I really enjoy wearing all these things, and I don’t think I would have bought them if it hadn’t been from a charity shop.

It’s also a lot easier to take a fashion risk when the item is only £3. If I find I don’t end up wearing something, I can always just donate it again. And that’s a very different feeling to that old buyer’s remorse of spending £100 on some shoes that turn out to be a little too uncomfortable.

That said, I do still buy plenty of ‘safe’ clothes in charity shops as well. Just ask me how many stripy tops I’ve got. (Please don’t.)

Close-up on a silky top with two badly-painted leopards
Bow before the majesty of the Melted Leopards!

Sticking points

I haven’t bought any shoes in about 18 months. Charity shops just don’t tend to have a big shoe selection. I don’t have a ton of shoes anyway (7 pairs, including sandals, running shoes and hiking boots) and the ones I have now seem to be lasting. But when the time comes, I may have to try my luck on Depop and hope I don’t get burnt by dodgy sellers again.

I’ve also excluded socks and underwear from my second-hand spree, because frankly that’s a very different market.

But there are some things I thought I’d have to make an exception for that have actually worked out.
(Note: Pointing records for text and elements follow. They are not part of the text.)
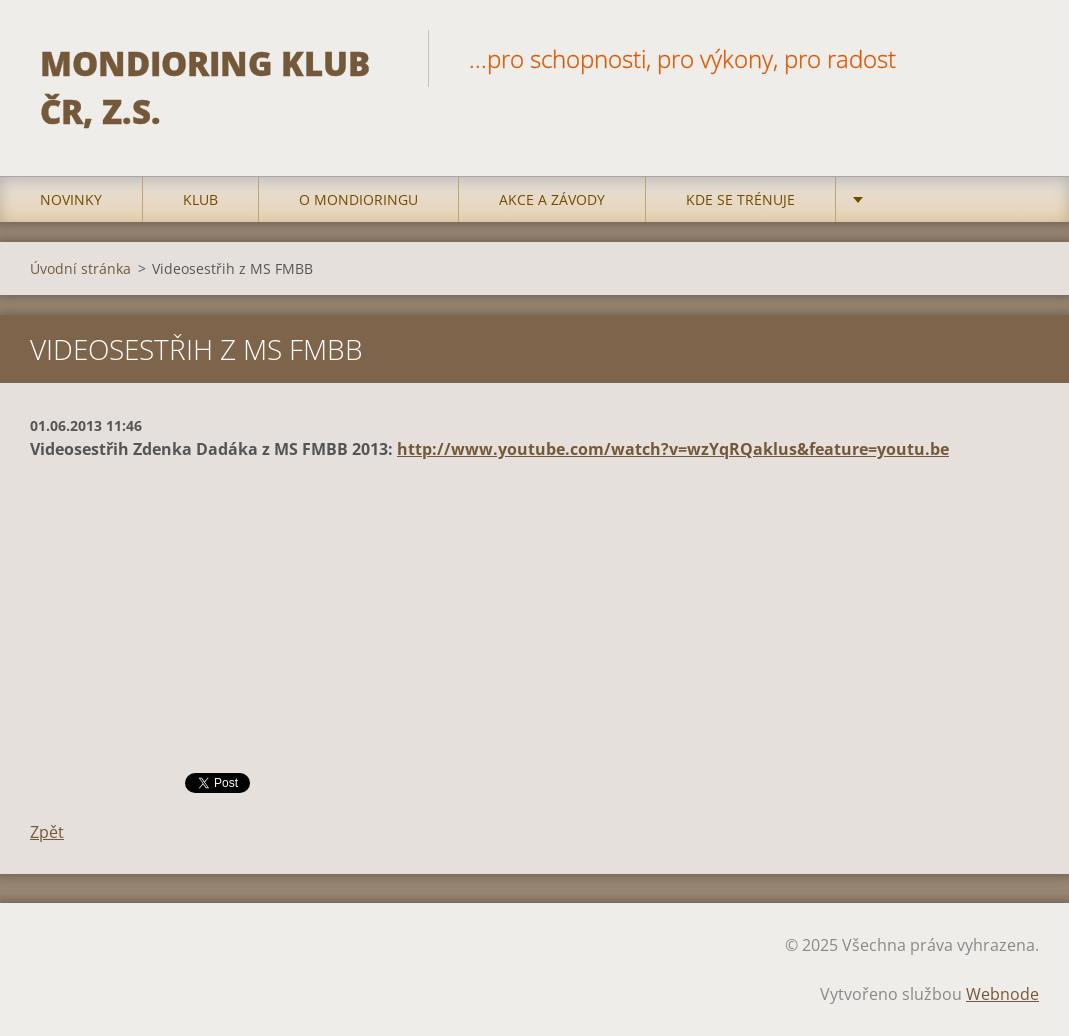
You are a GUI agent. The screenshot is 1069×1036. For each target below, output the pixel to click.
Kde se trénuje (740, 199)
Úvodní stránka (80, 268)
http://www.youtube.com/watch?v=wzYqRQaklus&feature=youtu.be (673, 449)
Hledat (1017, 58)
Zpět (47, 832)
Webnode (1002, 994)
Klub (200, 199)
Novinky (71, 199)
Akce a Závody (552, 199)
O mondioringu (358, 199)
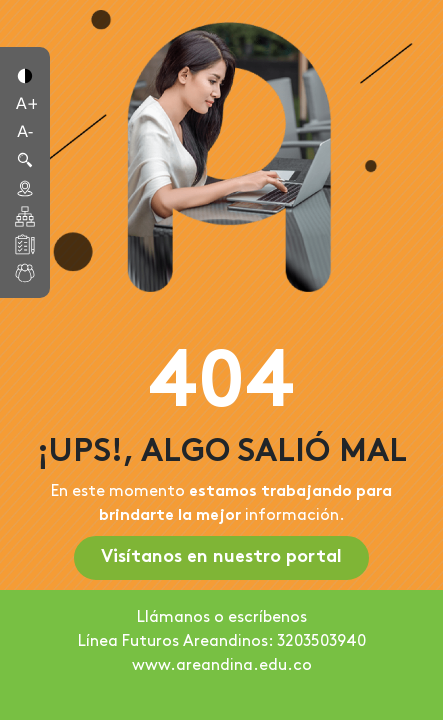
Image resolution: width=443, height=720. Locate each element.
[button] (25, 74)
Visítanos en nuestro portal (221, 557)
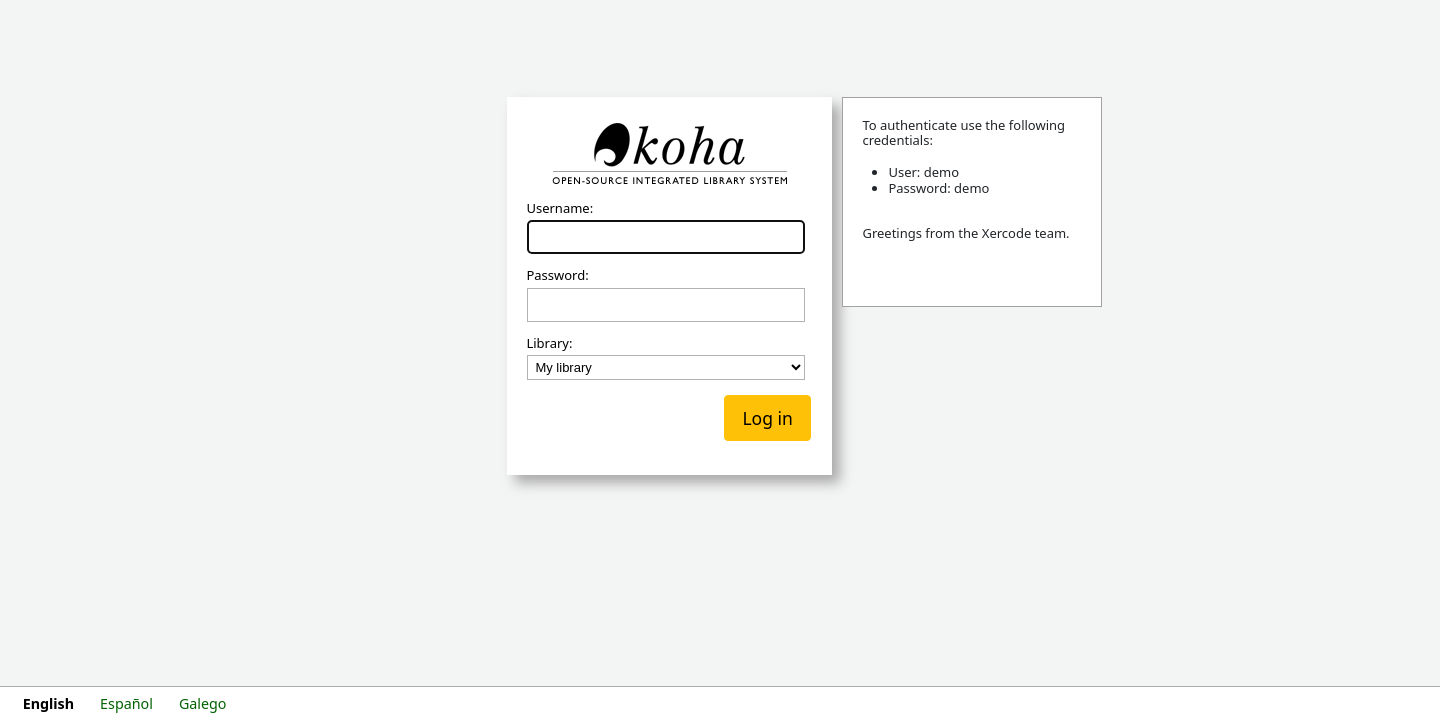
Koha (669, 154)
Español (126, 703)
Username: (559, 209)
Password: (557, 276)
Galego (203, 703)
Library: (549, 344)
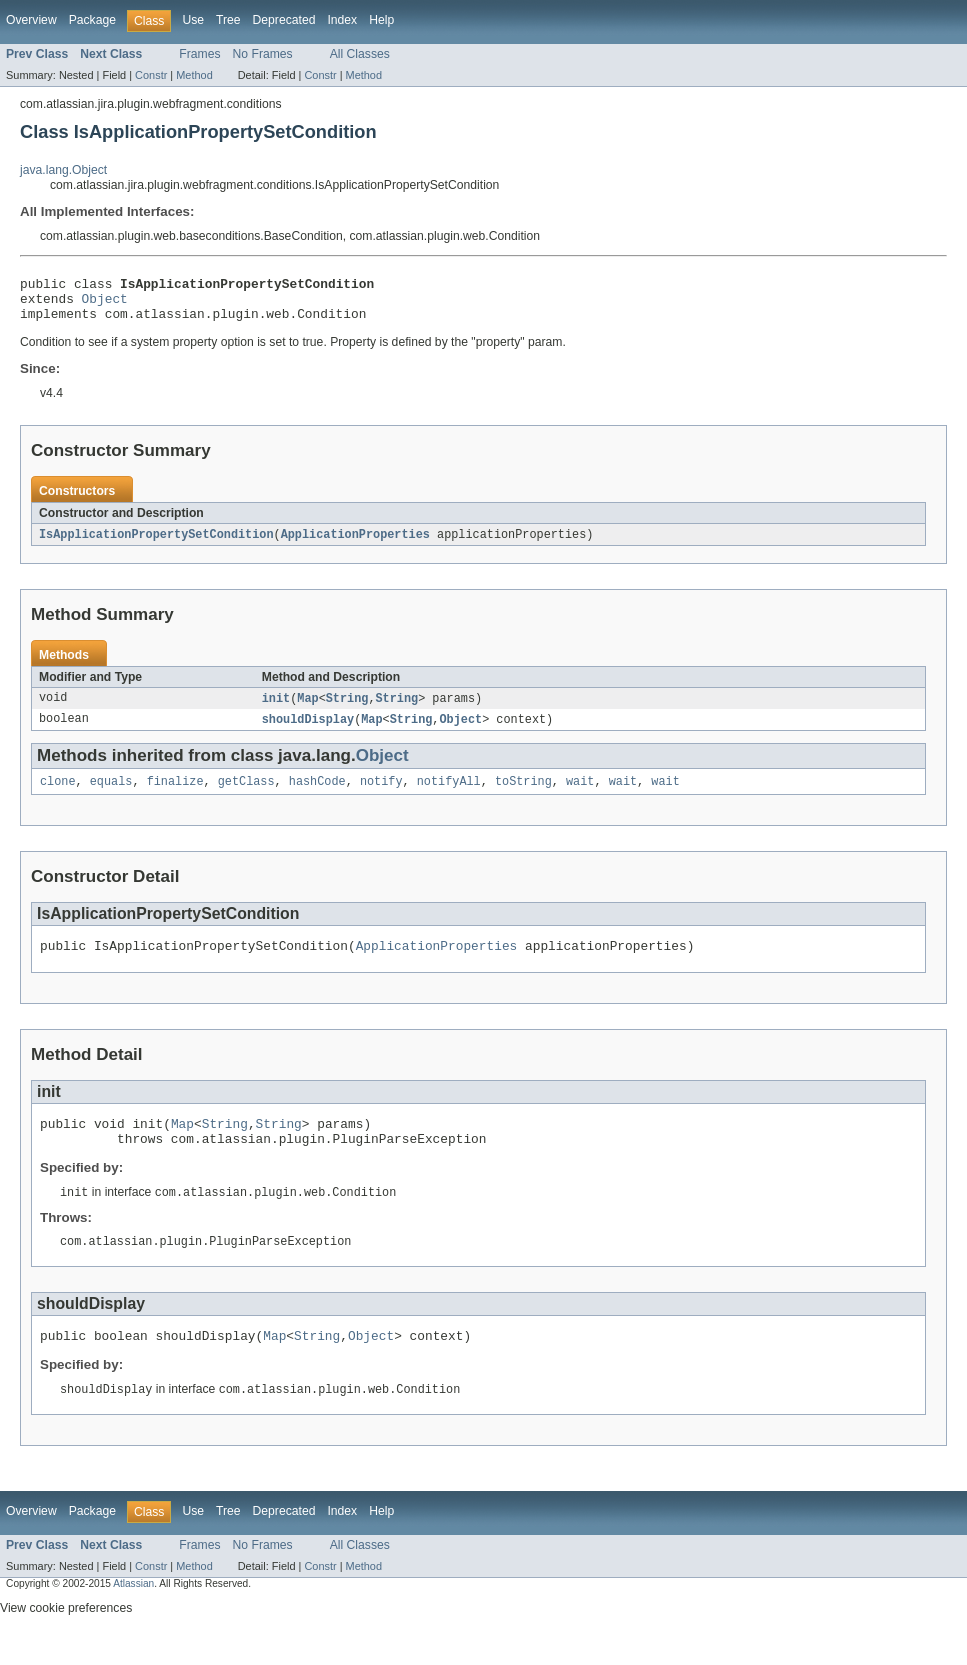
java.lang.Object (63, 170)
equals (111, 795)
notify (381, 795)
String (347, 709)
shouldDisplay (308, 731)
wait (580, 795)
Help (381, 20)
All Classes (360, 54)
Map (307, 709)
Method (194, 75)
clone (58, 795)
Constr (151, 75)
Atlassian (133, 1613)
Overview (31, 20)
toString (523, 795)
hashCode (317, 795)
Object (105, 304)
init (276, 709)
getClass (246, 795)
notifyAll (449, 795)
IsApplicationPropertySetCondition (156, 544)
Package (92, 20)
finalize (175, 795)
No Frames (263, 54)
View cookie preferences (66, 1638)
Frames (199, 54)
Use (193, 20)
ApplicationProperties (355, 544)
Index (342, 20)
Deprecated (284, 20)
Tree (228, 20)
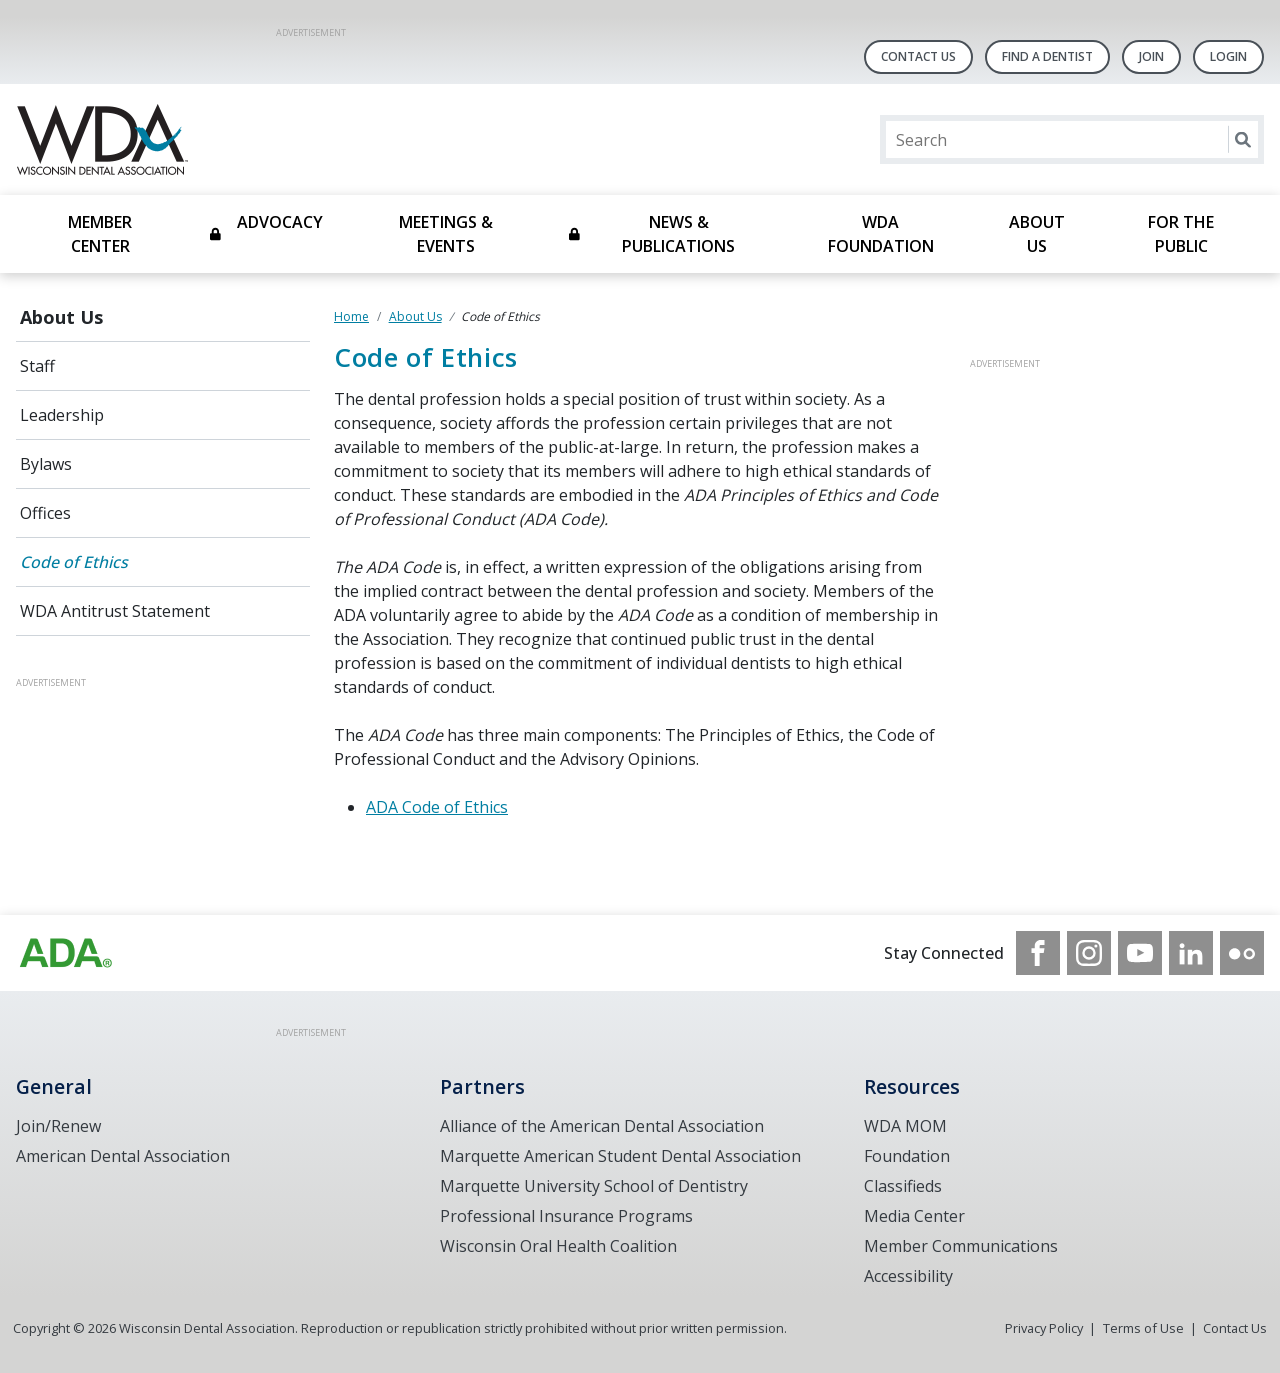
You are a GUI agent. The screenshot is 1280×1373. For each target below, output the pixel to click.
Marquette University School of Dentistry (594, 1186)
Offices (45, 513)
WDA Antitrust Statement (115, 611)
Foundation (907, 1156)
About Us (1037, 234)
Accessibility (908, 1276)
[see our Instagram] (1089, 953)
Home (351, 316)
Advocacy (280, 222)
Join (1151, 56)
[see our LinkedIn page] (1191, 953)
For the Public (1181, 234)
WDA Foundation (881, 234)
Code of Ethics (74, 562)
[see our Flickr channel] (1242, 953)
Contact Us (918, 56)
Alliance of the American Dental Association (602, 1126)
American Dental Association (123, 1156)
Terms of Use (1143, 1328)
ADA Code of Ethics (437, 807)
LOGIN (1228, 56)
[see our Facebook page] (1038, 953)
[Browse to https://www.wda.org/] (66, 953)
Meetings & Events (446, 234)
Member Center (100, 234)
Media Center (914, 1216)
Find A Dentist (1047, 56)
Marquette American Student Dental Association (620, 1156)
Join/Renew (58, 1126)
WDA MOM (905, 1126)
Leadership (62, 415)
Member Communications (961, 1246)
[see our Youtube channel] (1140, 953)
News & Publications (678, 234)
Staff (37, 366)
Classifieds (903, 1186)
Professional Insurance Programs (566, 1216)
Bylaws (46, 464)
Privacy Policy (1044, 1328)
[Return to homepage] (274, 139)
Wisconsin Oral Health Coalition (558, 1246)
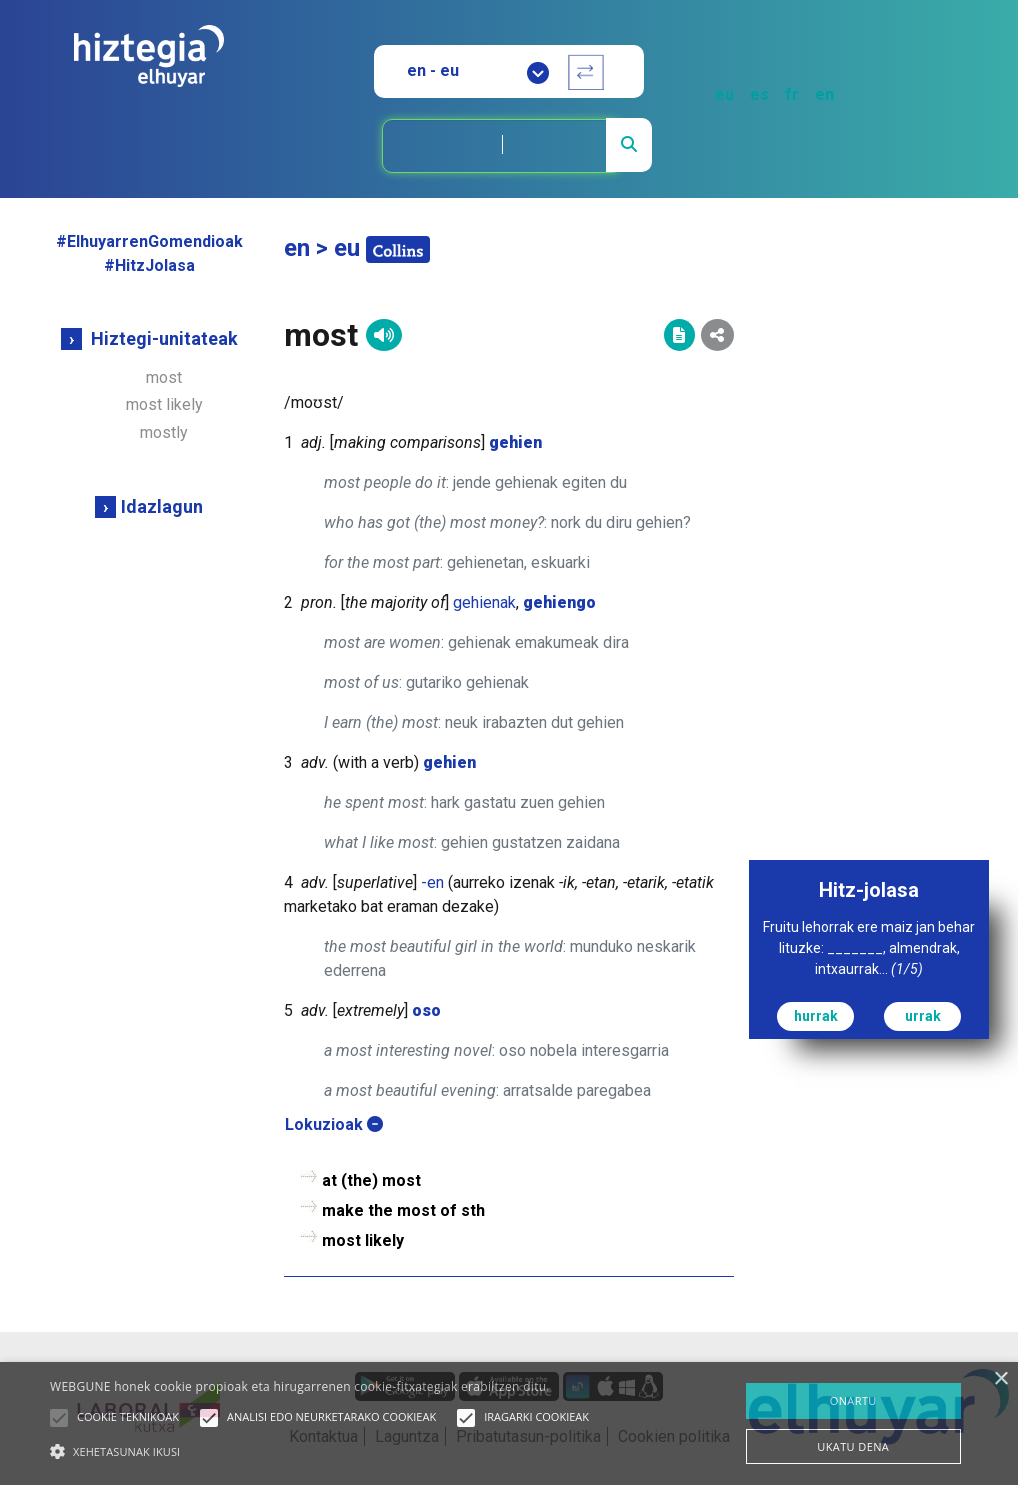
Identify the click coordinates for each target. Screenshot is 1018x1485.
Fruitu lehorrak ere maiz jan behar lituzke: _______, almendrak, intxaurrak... (869, 948)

The best example is probably athletic gear. It turns out several of my local charity shops are packed with barely-worn gym tops and leggings. It’s pretty common for people to resolve to work out, buy some workout clothes and then never actually use them. (I have also been this person, I get it.)

I should acknowledge that I am lucky to have the time and ability to putter around all these shops, and that the sizes I wear are easy to find – I realise this won’t be as convenient for everyone.

Also, for a lot of people on a budget, charity shopping is a necessity, rather than an ethical decision. So maybe what I should actually do is back off the bargains and make do with the clothes I already have. I don’t know, ethics are hard! I’m working on it.

In conclusion

Thank you, charity shops! You’re great, and I’ll fight anyone who complains about you ‘taking over the high street’. No stripy top will make it to the landfill while I’m around.

And neither will the melted leopards. I will protect the leopards at all costs.